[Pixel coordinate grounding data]
******************************

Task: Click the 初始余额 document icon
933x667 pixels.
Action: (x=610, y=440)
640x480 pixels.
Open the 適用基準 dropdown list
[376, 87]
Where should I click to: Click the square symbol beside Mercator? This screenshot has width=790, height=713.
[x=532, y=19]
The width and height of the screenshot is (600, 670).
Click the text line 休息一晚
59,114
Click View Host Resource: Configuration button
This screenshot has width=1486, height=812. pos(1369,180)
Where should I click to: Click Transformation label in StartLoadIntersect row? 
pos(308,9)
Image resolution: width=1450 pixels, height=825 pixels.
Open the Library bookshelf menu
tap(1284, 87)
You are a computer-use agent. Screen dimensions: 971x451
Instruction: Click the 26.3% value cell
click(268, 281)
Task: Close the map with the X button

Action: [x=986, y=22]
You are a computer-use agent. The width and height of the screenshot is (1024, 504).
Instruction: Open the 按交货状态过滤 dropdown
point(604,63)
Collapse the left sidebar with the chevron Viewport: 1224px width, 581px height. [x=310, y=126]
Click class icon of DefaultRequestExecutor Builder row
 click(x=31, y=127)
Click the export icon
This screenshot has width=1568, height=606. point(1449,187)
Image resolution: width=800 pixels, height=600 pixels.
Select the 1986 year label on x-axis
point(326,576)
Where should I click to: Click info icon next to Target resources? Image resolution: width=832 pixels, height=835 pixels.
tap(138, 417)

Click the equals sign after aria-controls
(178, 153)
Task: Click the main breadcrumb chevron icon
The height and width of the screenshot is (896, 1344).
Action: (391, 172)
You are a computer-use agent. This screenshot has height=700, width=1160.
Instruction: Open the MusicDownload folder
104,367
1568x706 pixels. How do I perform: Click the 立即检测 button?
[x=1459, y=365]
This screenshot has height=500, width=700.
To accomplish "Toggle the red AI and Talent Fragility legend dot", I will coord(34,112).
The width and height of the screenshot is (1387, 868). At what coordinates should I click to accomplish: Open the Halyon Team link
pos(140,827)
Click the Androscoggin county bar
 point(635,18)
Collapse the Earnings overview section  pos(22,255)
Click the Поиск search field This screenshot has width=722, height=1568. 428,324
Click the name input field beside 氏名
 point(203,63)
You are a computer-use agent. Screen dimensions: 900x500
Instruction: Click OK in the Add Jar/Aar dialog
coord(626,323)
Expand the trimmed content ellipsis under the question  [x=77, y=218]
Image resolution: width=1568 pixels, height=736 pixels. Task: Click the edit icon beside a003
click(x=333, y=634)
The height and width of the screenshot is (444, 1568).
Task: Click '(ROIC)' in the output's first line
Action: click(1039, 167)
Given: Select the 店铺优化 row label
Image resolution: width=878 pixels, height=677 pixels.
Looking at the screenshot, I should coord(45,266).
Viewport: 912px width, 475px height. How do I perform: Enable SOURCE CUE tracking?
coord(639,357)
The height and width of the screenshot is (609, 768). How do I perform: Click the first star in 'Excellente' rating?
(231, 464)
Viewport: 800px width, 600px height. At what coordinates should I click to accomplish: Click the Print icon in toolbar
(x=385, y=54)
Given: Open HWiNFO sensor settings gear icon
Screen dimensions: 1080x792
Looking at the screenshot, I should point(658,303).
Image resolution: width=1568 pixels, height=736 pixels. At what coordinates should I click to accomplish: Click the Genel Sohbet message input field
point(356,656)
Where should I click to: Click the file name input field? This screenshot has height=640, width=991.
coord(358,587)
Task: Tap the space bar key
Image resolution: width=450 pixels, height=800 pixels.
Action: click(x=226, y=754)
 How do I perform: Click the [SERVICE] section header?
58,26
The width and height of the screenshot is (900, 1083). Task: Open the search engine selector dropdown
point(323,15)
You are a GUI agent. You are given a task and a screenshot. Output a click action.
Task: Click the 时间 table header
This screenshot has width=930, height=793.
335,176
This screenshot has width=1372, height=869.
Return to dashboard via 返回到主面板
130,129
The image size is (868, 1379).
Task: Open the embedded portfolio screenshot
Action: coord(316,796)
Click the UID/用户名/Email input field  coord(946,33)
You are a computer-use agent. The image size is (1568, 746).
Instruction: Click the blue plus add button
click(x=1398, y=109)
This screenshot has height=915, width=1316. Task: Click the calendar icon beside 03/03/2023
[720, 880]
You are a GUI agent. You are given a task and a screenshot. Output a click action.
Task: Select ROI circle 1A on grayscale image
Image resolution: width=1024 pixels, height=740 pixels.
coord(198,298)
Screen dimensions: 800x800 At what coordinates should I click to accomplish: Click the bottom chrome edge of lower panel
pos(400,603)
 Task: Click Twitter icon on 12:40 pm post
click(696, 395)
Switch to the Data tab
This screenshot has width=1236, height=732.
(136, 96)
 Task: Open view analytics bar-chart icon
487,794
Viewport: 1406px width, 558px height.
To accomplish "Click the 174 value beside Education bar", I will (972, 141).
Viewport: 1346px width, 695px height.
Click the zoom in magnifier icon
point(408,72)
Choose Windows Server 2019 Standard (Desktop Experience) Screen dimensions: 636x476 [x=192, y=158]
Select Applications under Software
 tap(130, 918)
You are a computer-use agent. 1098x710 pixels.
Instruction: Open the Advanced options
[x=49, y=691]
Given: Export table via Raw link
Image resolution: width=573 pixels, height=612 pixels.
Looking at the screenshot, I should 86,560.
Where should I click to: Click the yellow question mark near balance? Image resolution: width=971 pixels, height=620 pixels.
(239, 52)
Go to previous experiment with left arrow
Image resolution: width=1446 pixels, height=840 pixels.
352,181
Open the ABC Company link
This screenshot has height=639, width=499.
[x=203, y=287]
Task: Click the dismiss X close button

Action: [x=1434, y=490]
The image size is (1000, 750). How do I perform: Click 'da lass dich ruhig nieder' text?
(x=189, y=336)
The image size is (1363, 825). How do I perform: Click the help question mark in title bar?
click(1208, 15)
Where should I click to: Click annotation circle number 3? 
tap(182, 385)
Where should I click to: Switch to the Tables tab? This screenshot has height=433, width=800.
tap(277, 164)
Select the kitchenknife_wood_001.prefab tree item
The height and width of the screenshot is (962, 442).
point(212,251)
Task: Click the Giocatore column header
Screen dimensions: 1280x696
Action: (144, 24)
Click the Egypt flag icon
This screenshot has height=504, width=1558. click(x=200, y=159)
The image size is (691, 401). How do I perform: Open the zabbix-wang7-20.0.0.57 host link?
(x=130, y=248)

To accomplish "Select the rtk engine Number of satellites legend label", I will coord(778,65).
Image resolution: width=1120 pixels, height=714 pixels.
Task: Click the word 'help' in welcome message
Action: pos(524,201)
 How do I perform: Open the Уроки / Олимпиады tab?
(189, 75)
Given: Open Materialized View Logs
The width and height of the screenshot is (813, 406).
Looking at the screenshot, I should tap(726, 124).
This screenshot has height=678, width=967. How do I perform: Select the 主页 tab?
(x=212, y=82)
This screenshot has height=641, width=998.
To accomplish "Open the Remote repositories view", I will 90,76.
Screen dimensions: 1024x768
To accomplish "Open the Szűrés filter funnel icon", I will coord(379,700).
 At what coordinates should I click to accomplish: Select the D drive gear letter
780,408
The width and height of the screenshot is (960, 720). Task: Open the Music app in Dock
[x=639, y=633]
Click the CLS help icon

******************************

• _Exercise_:
Where does "computer" appear in the records above? Copy every line that has it.

• _Task solution_:
You are a computer-use agent. Screen dimensions: 971x451
You are a computer-use agent. The width and height of the screenshot is (1024, 504).
You are a computer-use agent. This screenshot has height=700, width=1160.
You are a computer-use agent. Screen dimensions: 900x500
You are a computer-use agent. The image size is (1568, 746).
You are a computer-use agent. 1098x710 pixels.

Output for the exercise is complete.